• _WHAT IS ASKED_
Rewrite the listing below, changing "Screen dimensions" to "Screen size" wherever it occurs and leaving every other part unchanged.

• _MATERIALS PROVIDED_
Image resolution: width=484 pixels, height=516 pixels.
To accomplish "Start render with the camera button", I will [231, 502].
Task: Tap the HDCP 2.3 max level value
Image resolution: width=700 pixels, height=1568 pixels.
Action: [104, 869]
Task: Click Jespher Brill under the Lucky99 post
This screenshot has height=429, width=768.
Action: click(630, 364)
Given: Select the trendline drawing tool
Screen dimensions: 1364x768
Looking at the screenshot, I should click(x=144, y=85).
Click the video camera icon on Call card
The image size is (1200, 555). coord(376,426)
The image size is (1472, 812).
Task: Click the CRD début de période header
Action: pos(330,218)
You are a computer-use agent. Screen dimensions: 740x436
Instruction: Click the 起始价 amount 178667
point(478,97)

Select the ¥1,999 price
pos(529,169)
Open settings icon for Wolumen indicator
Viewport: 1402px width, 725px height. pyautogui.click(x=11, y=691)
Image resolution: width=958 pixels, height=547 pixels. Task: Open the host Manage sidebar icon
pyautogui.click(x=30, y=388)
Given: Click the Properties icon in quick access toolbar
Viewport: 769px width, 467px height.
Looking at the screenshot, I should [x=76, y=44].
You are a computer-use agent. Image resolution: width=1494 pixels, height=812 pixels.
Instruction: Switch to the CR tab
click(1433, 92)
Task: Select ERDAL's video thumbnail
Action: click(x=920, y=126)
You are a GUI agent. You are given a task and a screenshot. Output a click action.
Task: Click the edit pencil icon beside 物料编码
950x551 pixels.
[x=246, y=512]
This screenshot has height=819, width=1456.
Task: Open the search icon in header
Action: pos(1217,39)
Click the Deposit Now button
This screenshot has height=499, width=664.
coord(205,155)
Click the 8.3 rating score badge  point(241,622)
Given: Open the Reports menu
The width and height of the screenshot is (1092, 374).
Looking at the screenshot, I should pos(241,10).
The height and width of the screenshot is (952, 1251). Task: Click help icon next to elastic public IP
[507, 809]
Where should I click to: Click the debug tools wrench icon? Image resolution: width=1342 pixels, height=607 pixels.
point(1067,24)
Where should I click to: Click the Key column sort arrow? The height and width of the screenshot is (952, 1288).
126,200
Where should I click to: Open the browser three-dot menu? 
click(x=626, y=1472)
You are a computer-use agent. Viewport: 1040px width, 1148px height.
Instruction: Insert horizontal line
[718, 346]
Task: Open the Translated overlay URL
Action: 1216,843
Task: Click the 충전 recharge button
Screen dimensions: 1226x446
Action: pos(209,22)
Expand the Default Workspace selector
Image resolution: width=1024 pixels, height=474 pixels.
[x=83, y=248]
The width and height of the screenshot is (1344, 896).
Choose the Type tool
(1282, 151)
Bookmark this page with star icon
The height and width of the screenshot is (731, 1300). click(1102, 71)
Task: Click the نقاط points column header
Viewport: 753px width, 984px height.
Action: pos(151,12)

• _CORRECT RESPONSE_
Image resolution: width=484 pixels, height=516 pixels.
To accomplish "Start render with the camera button", I will [231, 502].
Task: Tap the HDCP 2.3 max level value
Image resolution: width=700 pixels, height=1568 pixels.
Action: [104, 869]
Task: Click Jespher Brill under the Lucky99 post
This screenshot has height=429, width=768.
Action: click(630, 364)
Given: Select the trendline drawing tool
Screen size: 1364x768
Looking at the screenshot, I should click(x=144, y=85).
Click the video camera icon on Call card
The image size is (1200, 555). coord(376,426)
The image size is (1472, 812).
Task: Click the CRD début de période header
Action: pos(330,218)
You are a computer-use agent. Screen size: 740x436
Instruction: Click the 起始价 amount 178667
point(478,97)

Select the ¥1,999 price
pos(529,169)
Open settings icon for Wolumen indicator
Viewport: 1402px width, 725px height. pyautogui.click(x=11, y=691)
Image resolution: width=958 pixels, height=547 pixels. Task: Open the host Manage sidebar icon
pyautogui.click(x=30, y=388)
Given: Click the Properties icon in quick access toolbar
Viewport: 769px width, 467px height.
Looking at the screenshot, I should [x=76, y=44].
You are a computer-use agent. Image resolution: width=1494 pixels, height=812 pixels.
Instruction: Switch to the CR tab
click(1433, 92)
Task: Select ERDAL's video thumbnail
Action: click(x=920, y=126)
You are a GUI agent. You are given a task and a screenshot. Output a click action.
Task: Click the edit pencil icon beside 物料编码
950x551 pixels.
[x=246, y=512]
This screenshot has height=819, width=1456.
Task: Open the search icon in header
Action: pos(1217,39)
Click the Deposit Now button
This screenshot has height=499, width=664.
coord(205,155)
Click the 8.3 rating score badge  point(241,622)
Given: Open the Reports menu
The width and height of the screenshot is (1092, 374).
Looking at the screenshot, I should pos(241,10).
The height and width of the screenshot is (952, 1251). Task: Click help icon next to elastic public IP
[507, 809]
Where should I click to: Click the debug tools wrench icon? Image resolution: width=1342 pixels, height=607 pixels.
point(1067,24)
Where should I click to: Click the Key column sort arrow? The height and width of the screenshot is (952, 1288).
126,200
Where should I click to: Open the browser three-dot menu? 
click(x=626, y=1472)
You are a computer-use agent. Viewport: 1040px width, 1148px height.
Instruction: Insert horizontal line
[718, 346]
Task: Open the Translated overlay URL
Action: 1216,843
Task: Click the 충전 recharge button
Screen size: 1226x446
Action: pos(209,22)
Expand the Default Workspace selector
Image resolution: width=1024 pixels, height=474 pixels.
[x=83, y=248]
The width and height of the screenshot is (1344, 896).
Choose the Type tool
(1282, 151)
Bookmark this page with star icon
The height and width of the screenshot is (731, 1300). click(1102, 71)
Task: Click the نقاط points column header
Viewport: 753px width, 984px height.
Action: pos(151,12)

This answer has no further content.